*Assignment:* Please filter the data below down to the lines holding the string "will".

*Collection entries:*
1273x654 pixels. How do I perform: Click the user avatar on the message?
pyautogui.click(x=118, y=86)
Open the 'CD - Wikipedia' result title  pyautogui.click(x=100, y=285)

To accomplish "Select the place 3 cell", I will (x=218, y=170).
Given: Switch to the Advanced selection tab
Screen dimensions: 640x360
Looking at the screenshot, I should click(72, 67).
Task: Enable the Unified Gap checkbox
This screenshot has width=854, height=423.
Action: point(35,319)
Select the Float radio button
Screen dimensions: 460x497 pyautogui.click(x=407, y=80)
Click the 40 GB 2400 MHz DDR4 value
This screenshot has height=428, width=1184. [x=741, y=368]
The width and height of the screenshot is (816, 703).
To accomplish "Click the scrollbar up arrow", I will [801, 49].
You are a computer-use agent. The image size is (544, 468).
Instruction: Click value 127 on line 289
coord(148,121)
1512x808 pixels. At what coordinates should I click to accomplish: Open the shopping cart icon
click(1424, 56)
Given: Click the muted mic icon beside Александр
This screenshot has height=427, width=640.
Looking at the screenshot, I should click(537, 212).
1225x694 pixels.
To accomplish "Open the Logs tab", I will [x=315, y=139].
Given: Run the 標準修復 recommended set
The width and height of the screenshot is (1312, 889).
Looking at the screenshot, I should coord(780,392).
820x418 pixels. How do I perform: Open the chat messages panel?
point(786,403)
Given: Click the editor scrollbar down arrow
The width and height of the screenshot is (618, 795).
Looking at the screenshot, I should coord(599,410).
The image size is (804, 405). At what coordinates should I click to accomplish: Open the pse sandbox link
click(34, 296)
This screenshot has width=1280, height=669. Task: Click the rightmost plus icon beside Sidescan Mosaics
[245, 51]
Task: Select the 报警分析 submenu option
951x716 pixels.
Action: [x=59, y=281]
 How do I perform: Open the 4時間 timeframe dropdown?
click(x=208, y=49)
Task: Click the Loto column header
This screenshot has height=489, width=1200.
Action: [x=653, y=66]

*Exercise answer:*
To accomplish "Select the place 3 cell", I will (x=218, y=170).
To accomplish "Click the scrollbar up arrow", I will [801, 49].
To accomplish "Open the Logs tab", I will [x=315, y=139].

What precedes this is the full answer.